My trick question in the last email - What's Wrong With This Picture? -stumped most of you. Was the picture "Too Green, or Not Green Enough?"

Actually both, as it turns out. I'm sending it again with this email except it now has less green color on the floor and some drywall surfaces. So yes, the neutral surfaces in the first picture were too green, as tinted by the "color of light" reflected from the green walls, which are rendered accurately in these photos. The unwanted green tint was easy to fix (mostly) in Photoshop.

The bigger question is embedded in "Not Green Enough?"

An ace M.Arch. student saw the "Green Architecture" implications immediately, even if most of you didn't. Less than an hour after I sent it out on March 2, Todd B. shot back:

"I'm guessing that they wussed out on the ventilation above the windows."

Yup, it looks like the historic transom vents above the windows have been blocked off with nicely styled metal plates. Why aren't these going to be open and used in our new Green Building which is supposed to be naturally ventilated?

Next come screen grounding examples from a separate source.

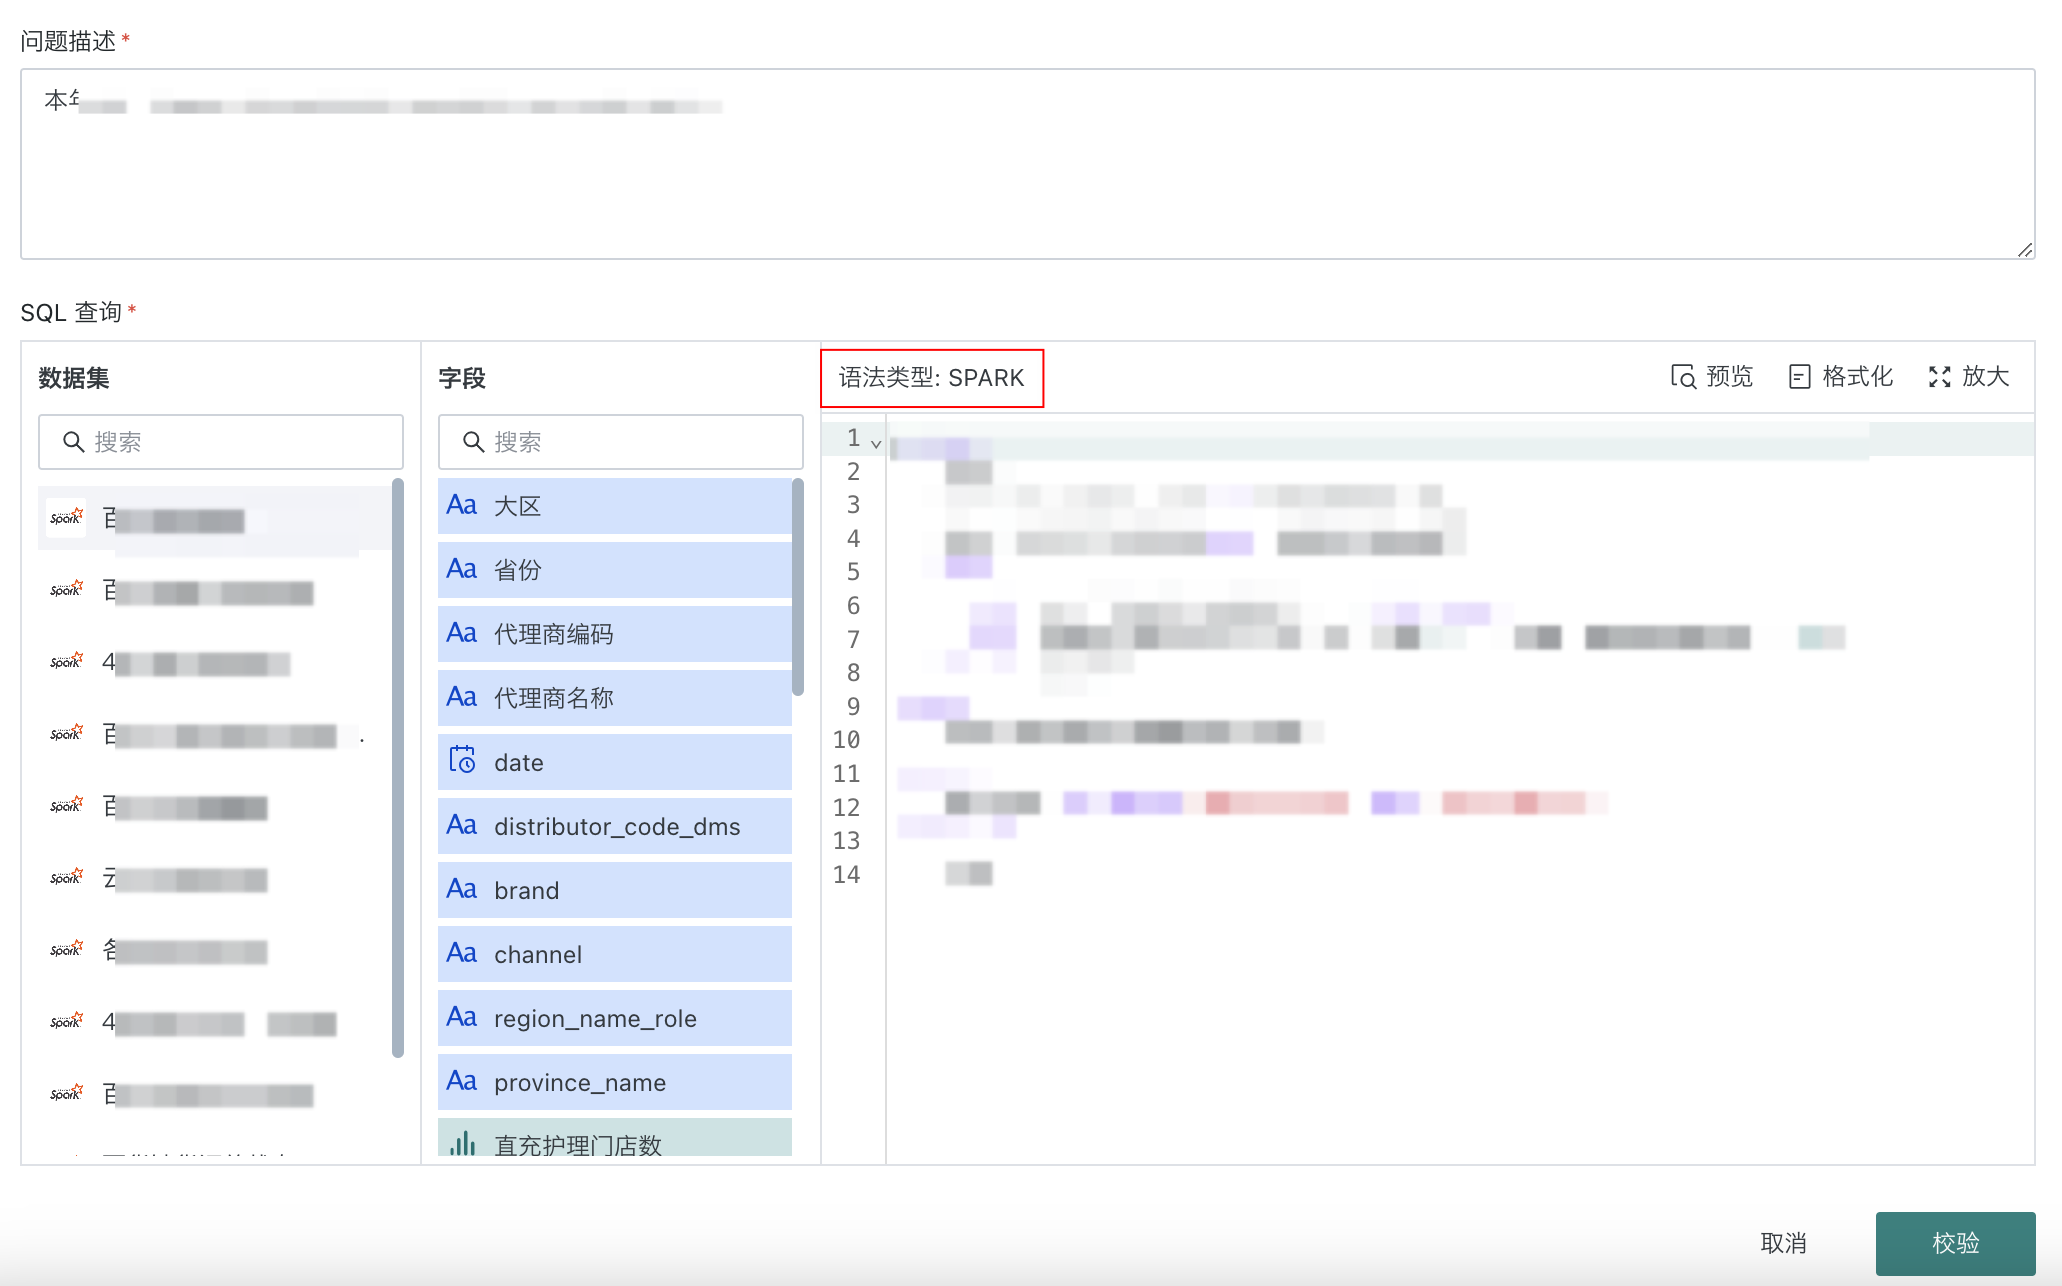Select the 代理商编码 field
2062x1286 pixels.
pos(614,634)
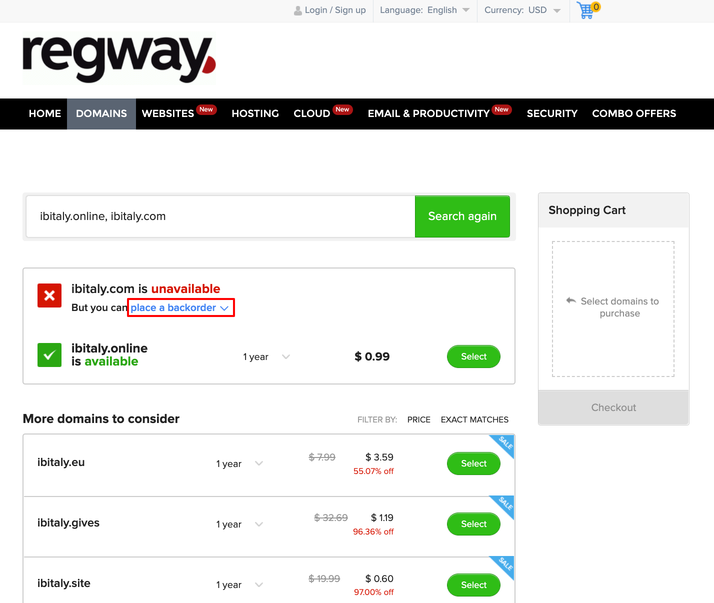Open the shopping cart icon
Screen dimensions: 714x603
tap(588, 10)
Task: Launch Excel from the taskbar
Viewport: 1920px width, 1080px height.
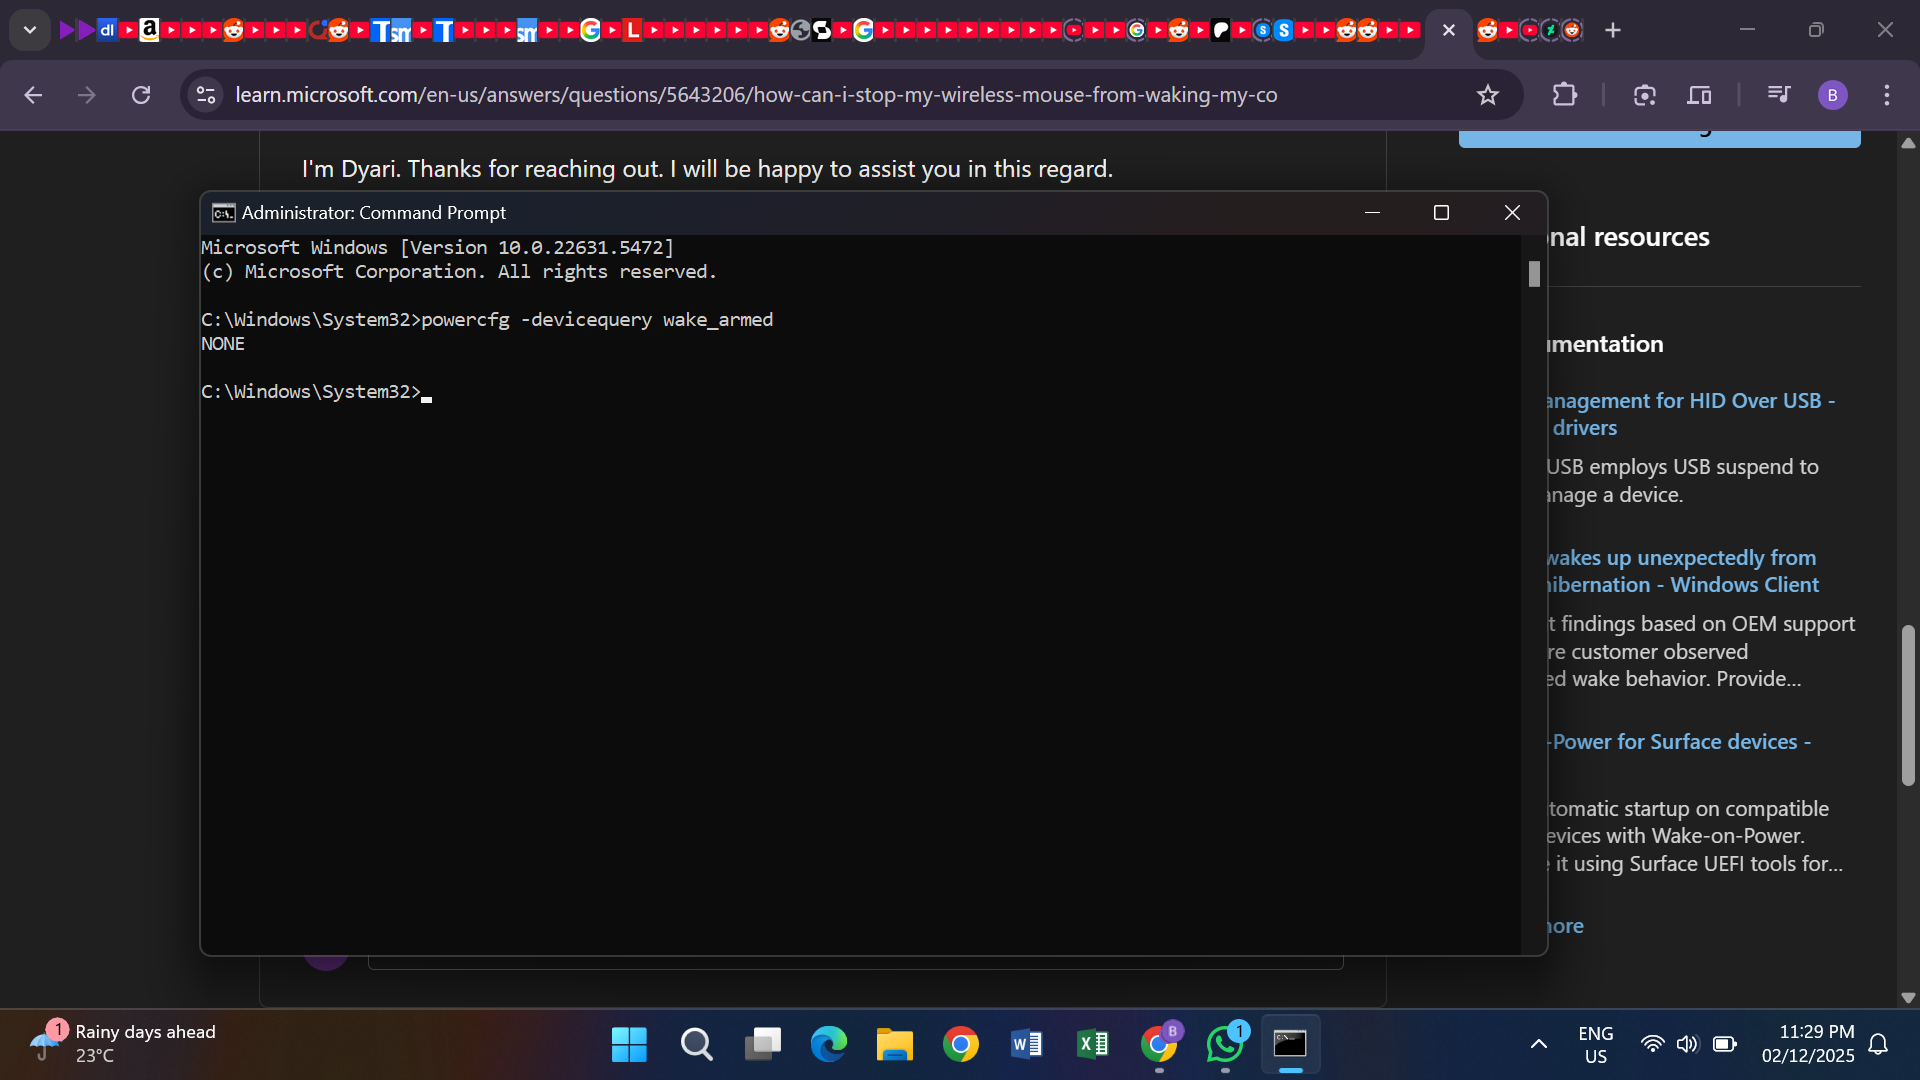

The short answer according to Doug Zuberbuhler is "extremely expensive," especially because acoustic baffles would have to be installed to dampen incoming noise. Instead, the second floor studios will be ventilated simply by opening and closing double-hung windows in combination with the new breather walls and fans along the central axis of the building.

However, the historic transom vents were not permanently blocked off. Indeed the channels were actually extended through the new shotcreted shear walls. That means they can be easily reopened in the future if necessary by simply removing the metal plates and pieces of insulation behind them.

Similar transom vents in the first floor offices will be opened and operable for natural ventilation. (Not). But not on the top floor or ground floor.

Any loss of potential transom ventilation is probably compensated for by opening the top windows (top down) of the large double-hung windows, while keeping the bottom window either open or closed. If you're in one of those studios, you will probably keep the bottom window closed to keep the wind and rain off your papers and laptop.

Our Ventilation Heritage: Architecture Hall is extremely well-endowed with transom vents. They are above virtually every window on all three floors in both wings. That's because it was designed to be a state-of-the-art Chemistry Building in 1907-1909. That meant LOTS of natural ventilation, and hence the transom vents, the breather walls and the catwalk plenum.

Now in 2007-2009, how will the new Green Architecture work in this building?

We'll find out soon. In fact we'll be the guinea pigs in a big Ventilation Experiment.

Or maybe more like canaries.

John Stamets
Mar 10, 2007

P.S. Special thanks to Dean Heerwagen for his keen observations and stimulating conversations that informed these last two emails.